• _SELECTED EXTRACT_:
----------------------------------------

Not enough rise in cinnamon rolls

The friendliest place on the web for anyone that enjoys cooking.
If you have answers, please help by responding to the unanswered posts.

Livingston

Assistant Cook
Joined
Dec 10, 2006
Messages
32
Location
Seattle
Novice baker. For some years now I've been baking my mother's cinnamon roll recipe as gifts for family. I'll crank out 12-14 dozen 2 dozen at a time.

To learn, I take the opportunity to work on the recipe and technique each year and this year was no exception. This year's batches didn't get the rise I was looking for. I'd like to get some help understand this a bit more.

This is my attempt at converting the recipe to baker's measures (although it's still in cups).

Dry 9.77 C (68%), Wet 3.68 C (26%), Yeast .19 C (1%), and Fat .75 C (5%). The dry is flour, sugar, and salt. The wet is milk, water and eggs. The yeast is regular rise. The fat is oil (although I changed after the first batch or two to butter).

My first question is whether the ratio looks right for getting somewhat airy cinnamon rolls?

I made two changes this year after the first batch or two. I use two rises: the first for an hour right after the dough is kneaded and the second is after the rolls are formed in the pan. I usually let the second rise happen in a refrigerator in the garage over night but I found the refrig was very cold (an old refer and a very cold spell of weather). I decided to experiment by having the second rise done in a slightly warmed oven (just like the first rise).

Is there a difference in how the rise will be if you overnight in a cool place vs. a 1 hour rise in a warm one?

The other thing I changed (in an attempt to get a better rise) was to replace the oil with the same amount of butter. I creamed the butter and sugar together before adding the other ingredients. Will there be much of a difference in rise when using oil vs. butter as the fat?

I appreciate any insights. Remember, I'm as interested in understanding baking as I am in improving the cinnamon rolls.

Thanks

Liv
 
BTW, I realized after posting that the measures are not in baker's percentages (the flour isn't 100%). I've got some work yet to do to make the conversion accurate.

----------------------------------------

• _WORK TO DO_: Reproduce verbatim the passage of the cinnamon roll post that begins at the words "If you have" and stops after the words "dozen at a time.".

----------------------------------------

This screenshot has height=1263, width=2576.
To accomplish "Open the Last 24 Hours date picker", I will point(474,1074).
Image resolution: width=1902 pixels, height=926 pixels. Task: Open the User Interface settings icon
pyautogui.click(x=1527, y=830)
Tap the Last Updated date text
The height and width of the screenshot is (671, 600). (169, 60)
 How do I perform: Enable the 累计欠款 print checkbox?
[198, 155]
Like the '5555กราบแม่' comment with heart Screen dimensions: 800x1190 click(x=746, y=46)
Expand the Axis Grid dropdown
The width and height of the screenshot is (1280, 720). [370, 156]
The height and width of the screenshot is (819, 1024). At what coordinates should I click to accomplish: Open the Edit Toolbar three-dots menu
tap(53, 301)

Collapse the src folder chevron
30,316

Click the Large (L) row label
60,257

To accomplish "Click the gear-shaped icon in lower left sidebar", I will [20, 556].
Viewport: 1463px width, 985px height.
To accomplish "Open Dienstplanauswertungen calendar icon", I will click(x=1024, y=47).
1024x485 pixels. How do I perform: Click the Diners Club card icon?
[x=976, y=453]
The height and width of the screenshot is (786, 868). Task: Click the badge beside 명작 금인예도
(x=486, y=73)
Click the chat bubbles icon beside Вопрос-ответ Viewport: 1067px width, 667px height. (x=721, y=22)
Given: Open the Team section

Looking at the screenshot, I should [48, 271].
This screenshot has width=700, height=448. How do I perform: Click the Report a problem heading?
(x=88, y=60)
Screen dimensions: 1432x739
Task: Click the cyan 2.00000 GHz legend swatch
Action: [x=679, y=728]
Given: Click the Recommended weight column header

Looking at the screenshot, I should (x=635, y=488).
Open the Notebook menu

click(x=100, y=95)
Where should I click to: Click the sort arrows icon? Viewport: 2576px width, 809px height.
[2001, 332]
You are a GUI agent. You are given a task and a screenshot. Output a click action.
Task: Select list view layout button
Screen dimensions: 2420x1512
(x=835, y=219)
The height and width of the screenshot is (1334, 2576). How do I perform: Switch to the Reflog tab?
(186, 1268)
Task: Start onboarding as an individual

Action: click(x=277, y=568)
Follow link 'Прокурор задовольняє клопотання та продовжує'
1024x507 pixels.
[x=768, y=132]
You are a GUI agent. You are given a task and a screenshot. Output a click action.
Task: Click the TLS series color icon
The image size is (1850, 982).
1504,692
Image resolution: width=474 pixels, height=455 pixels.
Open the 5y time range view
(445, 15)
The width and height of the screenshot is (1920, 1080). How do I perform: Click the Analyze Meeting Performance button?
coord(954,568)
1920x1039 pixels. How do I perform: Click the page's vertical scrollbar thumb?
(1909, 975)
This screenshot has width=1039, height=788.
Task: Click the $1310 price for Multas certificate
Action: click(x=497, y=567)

----------------------------------------

• _OUTPUT FOR THIS TASK_:
If you have answers, please help by responding to the unanswered posts.

Livingston

Assistant Cook
Joined
Dec 10, 2006
Messages
32
Location
Seattle
Novice baker. For some years now I've been baking my mother's cinnamon roll recipe as gifts for family. I'll crank out 12-14 dozen 2 dozen at a time.